The testing involves the following steps:
Manual microdissection to identify and procure abnormal cells from existing pathology specimens
DNA extraction and amplification (e.g., PCR)
DNA sequencing to identify oncogenic mutations
Integrating this molecular information with the cytologic or histologic findings provided by the pathologist of record to provide a definitive diagnosis
For some specimens such as fluid aspirates, DNA is extracted from the fluid, since there may be little or no cellular content. The molecular anatomic pathology testing consists of applying panels of molecular markers previously defined for each organ system or clinical question.
POLICY
Molecular anatomic pathology testing for all indications, including, but not limited to the evaluation of pancreatic cyst fluid and of suspected or known gliomas, is considered investigational.
IMPORTANT REMINDER
We develop Medical Policies to provide guidance to Members and Providers. This Medical Policy relates only to the services or supplies described in it. The existence of a Medical Policy is not an authorization, certification, explanation of benefits or a contract for the service (or supply) that is referenced in the Medical Policy. For a determination of the benefits that a Member is entitled to receive under his or her health plan, the Member's health plan must be reviewed. If there is a conflict between the Medical Policy and a health plan, the express terms of the health plan will govern.
ADDITIONAL INFORMATION
Well-designed studies with long-term follow-up published in peer-reviewed journals regarding the use of molecular anatomic pathology testing (i.e., PathFinderTG®) are not available. It is not known if this technology improves net health outcomes. Also, outcomes with this technology compared with existing alternatives (i.e. incremental value) are not known.

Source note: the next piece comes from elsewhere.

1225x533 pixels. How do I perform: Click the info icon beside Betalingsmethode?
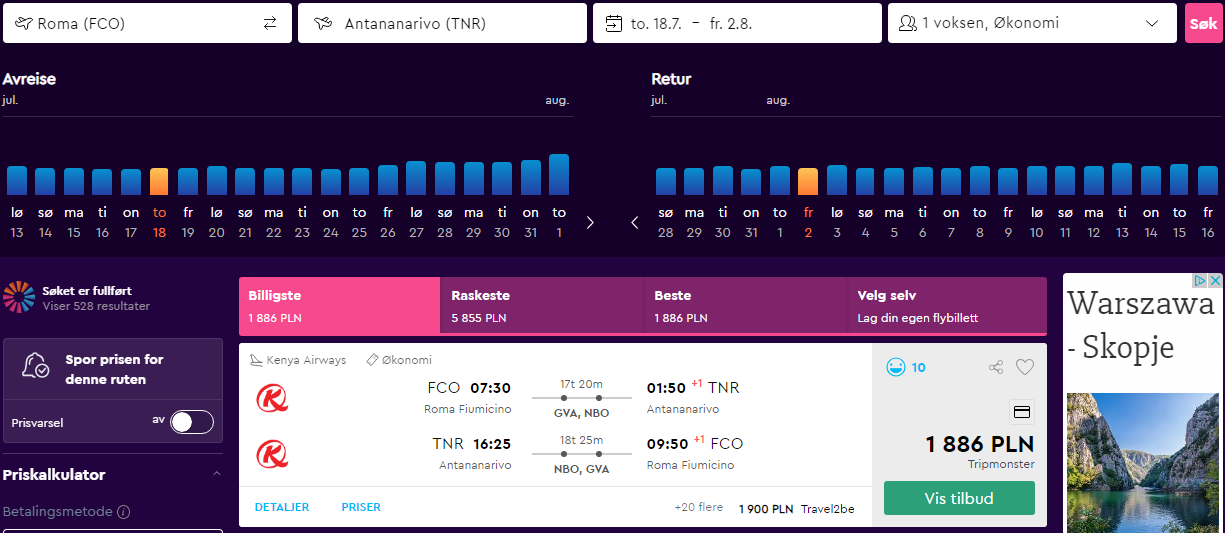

Potential uses described by the company (RedPath) include determining reactive versus neoplastic lesions, benign versus malignant lesions, biologically indolent versus aggressive tumors, which premalignant lesions will or will not progress into cancer, whether a synchronous or metachronous tumor represents metastatic spread or a new primary, and expected responses to treatment for various tumors. RedPath proposes that PathFinderTG® is appropriate in clinical practice when the results will alter clinical decision-making. The aim of PathFinderTG® testing is to integrate molecular findings into the pathology diagnosis.
This patented diagnostic test is available only through RedPath Integrated Pathology (Pittsburgh, PA). The PathFinderTG® Molecular Testing is not subject to review by the U.S. Food and Drug Administration (FDA) because it is a laboratory-developed test (LDT) conducted only at RedPath Integrated Pathology’s licensed laboratory. Laboratories performing LDTs must be licensed for high-complexity testing under the Clinical Laboratory Improvement Amendments of 1988 (CLIA). RedPath is licensed under CLIA.
SOURCES
BlueCross BlueShield Association. Medical Policy Reference Manual. (4:2009). PathFinderTG® molecular testing (2.04.52). Retrieved March 3, 2010 from BlueWeb. (20 articles and/or guidelines reviewed)
Khalid, A., Zahid, M., Finkelstein, S. D., LeBlanc, J. K., Kaushik, N., Ahed, N., et al. (2009). Pancreatic cyst fluid DNA analysis in evaluating pancreatic cysts: A report of the PANDA study. Gastrointestional Endoscopy, 69 (6), 1095-1002.
Lassman, A. B. and Holland, E. C. (2007). Incorporating molecular tools into clinical trials and treatment for gliomas? Current Opinion in Neurology, 20 (6), 708-711.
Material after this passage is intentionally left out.